I'm trying to build a bash script in Cygwin that will convert HTML files to RTF. In OS X this is trivial with textutils, but that doesn't exist for regular Linux or Cygwin. Instead I'm trying to use OpenOffice from the command line.

I've read elsewhere that OpenOffice can run headlessly with a program normally installed as /usr/bin/ooffice, but in Cygwin under Windows this obviously doesn't work—the OpenOffice installer doesn't built native Cygwin symlinks and might not even install the Windows equivalent of ooffice.

How can I use OpenOffice from the command line in Cygwin to convert HTML files to RTF files?


Solution 1:

There is a really handy shell script called unoconv that handles conversion of any files from and to any file format that OpenOffice/LibreOffice supports. You can read up about it on its site and be sure to check out the man page. Many distros have packages for it that you can install easily, including, I believe, cygwin.
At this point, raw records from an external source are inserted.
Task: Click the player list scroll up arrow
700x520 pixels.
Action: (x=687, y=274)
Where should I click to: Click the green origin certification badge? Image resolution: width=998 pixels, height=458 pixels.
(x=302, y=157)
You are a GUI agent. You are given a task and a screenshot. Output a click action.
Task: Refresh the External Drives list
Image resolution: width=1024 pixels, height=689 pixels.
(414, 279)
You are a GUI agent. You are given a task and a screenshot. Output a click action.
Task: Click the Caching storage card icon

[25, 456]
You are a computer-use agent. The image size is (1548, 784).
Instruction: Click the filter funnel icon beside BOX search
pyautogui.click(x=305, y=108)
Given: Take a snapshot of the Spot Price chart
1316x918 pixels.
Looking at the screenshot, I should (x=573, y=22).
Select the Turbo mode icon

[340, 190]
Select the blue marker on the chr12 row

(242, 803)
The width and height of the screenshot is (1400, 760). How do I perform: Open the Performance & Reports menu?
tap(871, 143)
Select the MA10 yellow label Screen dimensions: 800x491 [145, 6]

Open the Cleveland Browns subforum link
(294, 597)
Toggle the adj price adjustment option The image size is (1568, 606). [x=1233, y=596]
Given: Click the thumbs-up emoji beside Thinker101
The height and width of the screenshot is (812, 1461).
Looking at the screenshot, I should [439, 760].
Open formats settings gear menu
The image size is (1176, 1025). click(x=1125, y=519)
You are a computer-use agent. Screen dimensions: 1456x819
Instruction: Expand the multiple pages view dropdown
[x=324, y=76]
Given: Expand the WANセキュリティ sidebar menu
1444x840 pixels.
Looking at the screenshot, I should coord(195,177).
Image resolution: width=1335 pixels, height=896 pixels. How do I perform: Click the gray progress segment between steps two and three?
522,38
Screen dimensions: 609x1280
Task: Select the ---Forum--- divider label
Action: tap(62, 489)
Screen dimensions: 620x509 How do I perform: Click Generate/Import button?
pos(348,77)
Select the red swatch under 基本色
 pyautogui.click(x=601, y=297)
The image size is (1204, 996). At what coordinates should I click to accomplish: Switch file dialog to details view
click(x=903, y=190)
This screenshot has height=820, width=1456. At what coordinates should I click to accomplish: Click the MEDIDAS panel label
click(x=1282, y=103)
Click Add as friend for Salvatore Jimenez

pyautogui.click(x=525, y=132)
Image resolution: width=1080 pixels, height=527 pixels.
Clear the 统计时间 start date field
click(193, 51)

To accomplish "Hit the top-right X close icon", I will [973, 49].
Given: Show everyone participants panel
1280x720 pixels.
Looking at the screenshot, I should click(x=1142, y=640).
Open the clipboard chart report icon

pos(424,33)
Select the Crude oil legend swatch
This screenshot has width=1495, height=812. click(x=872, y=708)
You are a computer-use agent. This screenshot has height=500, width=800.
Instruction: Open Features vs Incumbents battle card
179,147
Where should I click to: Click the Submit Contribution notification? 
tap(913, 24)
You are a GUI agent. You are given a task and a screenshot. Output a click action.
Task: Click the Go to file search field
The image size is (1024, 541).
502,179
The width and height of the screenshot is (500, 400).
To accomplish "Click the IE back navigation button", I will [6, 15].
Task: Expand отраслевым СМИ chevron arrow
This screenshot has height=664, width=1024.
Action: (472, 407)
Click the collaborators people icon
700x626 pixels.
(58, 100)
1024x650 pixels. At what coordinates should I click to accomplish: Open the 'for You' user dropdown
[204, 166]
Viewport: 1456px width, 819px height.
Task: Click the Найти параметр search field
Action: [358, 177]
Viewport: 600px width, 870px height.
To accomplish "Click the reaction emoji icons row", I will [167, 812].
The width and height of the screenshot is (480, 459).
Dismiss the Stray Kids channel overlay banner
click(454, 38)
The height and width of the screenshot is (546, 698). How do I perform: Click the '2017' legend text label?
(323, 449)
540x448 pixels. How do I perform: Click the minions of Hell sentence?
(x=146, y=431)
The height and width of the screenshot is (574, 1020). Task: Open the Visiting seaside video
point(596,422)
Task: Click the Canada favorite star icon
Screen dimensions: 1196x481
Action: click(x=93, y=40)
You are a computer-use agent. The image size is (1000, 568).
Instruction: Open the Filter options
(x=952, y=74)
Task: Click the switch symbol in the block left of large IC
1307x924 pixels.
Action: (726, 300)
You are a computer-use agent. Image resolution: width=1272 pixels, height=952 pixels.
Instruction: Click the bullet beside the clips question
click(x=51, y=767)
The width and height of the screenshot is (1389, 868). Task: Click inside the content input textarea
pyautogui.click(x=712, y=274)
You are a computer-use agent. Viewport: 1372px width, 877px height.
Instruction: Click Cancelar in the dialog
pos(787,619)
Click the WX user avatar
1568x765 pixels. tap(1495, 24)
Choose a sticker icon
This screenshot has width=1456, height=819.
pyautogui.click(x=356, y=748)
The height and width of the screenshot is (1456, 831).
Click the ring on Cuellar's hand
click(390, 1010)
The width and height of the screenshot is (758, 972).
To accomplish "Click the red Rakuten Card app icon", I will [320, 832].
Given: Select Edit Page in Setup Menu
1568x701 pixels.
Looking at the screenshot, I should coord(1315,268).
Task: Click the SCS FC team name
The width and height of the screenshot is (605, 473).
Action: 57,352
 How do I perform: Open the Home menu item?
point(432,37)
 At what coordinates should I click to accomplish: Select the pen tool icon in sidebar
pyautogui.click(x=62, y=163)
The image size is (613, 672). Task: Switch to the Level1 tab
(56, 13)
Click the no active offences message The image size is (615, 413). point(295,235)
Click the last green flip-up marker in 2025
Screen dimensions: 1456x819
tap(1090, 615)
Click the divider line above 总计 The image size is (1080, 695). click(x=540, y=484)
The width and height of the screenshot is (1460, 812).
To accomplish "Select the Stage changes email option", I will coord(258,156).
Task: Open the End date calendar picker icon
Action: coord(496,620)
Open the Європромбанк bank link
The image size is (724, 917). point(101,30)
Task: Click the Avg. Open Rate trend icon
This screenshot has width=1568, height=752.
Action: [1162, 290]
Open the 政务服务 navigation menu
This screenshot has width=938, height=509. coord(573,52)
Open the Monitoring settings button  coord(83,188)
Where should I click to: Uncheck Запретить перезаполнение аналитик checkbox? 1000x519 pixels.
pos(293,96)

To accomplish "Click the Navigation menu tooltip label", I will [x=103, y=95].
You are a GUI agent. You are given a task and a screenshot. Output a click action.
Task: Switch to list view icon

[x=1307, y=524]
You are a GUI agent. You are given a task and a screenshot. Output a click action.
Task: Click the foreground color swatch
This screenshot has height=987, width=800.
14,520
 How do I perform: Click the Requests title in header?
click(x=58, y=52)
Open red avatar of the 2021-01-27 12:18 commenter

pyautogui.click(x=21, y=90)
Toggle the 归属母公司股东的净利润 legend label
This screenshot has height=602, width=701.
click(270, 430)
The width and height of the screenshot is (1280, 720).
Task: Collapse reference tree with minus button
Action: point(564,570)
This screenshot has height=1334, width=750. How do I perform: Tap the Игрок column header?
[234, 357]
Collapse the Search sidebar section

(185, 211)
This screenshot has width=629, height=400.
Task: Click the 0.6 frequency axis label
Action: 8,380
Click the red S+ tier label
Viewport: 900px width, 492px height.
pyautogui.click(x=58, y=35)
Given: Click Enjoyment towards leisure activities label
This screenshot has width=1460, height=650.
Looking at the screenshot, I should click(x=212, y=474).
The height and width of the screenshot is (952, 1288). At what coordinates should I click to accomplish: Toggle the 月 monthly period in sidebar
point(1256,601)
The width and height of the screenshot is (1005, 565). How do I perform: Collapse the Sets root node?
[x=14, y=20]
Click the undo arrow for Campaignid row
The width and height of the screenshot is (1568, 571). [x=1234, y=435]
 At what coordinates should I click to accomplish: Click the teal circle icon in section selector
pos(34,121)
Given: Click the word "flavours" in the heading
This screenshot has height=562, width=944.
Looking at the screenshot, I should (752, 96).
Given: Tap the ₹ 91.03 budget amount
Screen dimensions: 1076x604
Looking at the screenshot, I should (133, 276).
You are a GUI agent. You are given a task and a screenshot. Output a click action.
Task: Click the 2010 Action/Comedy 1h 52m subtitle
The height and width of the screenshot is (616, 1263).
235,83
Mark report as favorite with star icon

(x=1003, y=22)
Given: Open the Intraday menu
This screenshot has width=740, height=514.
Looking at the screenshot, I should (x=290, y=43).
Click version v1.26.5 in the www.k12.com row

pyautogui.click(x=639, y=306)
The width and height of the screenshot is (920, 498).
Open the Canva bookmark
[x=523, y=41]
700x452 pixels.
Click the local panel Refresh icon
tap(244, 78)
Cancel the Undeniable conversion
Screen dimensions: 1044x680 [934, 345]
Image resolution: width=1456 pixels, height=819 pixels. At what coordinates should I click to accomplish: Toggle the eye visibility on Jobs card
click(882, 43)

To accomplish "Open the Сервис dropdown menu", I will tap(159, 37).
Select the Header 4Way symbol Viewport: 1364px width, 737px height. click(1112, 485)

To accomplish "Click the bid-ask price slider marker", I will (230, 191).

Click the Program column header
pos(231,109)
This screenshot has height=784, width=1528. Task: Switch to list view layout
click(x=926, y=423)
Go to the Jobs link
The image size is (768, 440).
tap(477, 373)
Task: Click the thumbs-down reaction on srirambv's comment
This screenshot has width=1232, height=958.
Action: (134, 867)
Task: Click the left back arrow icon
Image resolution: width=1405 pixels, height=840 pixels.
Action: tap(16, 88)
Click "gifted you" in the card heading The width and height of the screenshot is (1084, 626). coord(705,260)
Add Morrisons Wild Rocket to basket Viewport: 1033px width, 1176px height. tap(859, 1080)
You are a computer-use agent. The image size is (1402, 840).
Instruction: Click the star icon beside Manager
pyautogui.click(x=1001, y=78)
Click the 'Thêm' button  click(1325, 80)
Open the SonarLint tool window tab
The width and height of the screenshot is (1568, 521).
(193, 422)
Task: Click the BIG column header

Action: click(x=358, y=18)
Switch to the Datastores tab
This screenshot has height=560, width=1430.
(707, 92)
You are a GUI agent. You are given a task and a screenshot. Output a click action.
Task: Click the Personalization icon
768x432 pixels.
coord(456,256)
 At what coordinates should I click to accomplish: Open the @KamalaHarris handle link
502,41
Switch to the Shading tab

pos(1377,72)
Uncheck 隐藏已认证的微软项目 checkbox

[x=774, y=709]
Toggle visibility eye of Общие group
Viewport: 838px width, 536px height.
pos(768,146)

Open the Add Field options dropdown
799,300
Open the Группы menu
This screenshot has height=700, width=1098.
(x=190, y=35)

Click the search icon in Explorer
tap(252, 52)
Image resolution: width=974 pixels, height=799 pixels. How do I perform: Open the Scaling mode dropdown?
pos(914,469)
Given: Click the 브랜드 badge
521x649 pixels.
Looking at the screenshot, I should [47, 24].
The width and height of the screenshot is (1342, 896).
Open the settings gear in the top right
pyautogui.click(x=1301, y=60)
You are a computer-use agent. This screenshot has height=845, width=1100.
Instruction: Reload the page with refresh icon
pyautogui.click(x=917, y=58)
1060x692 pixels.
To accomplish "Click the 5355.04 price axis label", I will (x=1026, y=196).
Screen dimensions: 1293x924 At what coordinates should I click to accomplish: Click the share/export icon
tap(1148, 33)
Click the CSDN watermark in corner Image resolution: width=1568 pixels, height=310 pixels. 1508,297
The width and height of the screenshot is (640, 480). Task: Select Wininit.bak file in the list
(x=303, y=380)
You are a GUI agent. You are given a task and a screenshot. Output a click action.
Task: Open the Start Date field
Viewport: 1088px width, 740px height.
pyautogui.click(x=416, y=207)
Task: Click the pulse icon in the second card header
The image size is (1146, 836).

Once you have it installed, usage in your case would mean specifying an input html file and an output rtf file like this:

unoconv file.html file.rtf

All done :)

Of course this could be scripted to handle multiple file situations as well. If you are using zsh, you could run something like this to convert a whole folder of html files:

for file in *html; do
    unoconv "$file" "${file/html/rtf}"
done

Solution 2:

I would suggest the JODConverter. It is a java wrapper around the OpenDoc Api for conversion. Allows you to convert files like this:

java -jar jodconverter-cli-2.2.0.jar foo.html foo.rtf

It's also available in python.

instead of using the openoffice SDK DocumentSaver class like this:

java -classpath .;./bin;\
                $OO/program/classes/jurt.jar;\
                $OO/program/classes/ridl.jar;\
                $OO/program/classes/sandbox.jar;\
                $OO/program/classes/unoil.jar;\
                $OO/program/classes/juh.jar  \
    DocumentSaver uno:socket,host=localhost,port=8100;urp;StarOffice.ServiceManager  file:///C:/test/foo.html file:///C:/test/foo.rtf

Solution 3:

I can help with the first part of your question. Here's an example of running OpenOffice from the Cygwin command line:

/cygdrive/c/Program\ Files/OpenOffice.org\ 3/program/soffice.exe -help

That will give you a list of command line arguments. I didn't see any that would convert file types or even "Save As", but I didn't research the API. Perhaps you can fill in that part. I have OpenOffice.org 3.2 320m12(Build:9483).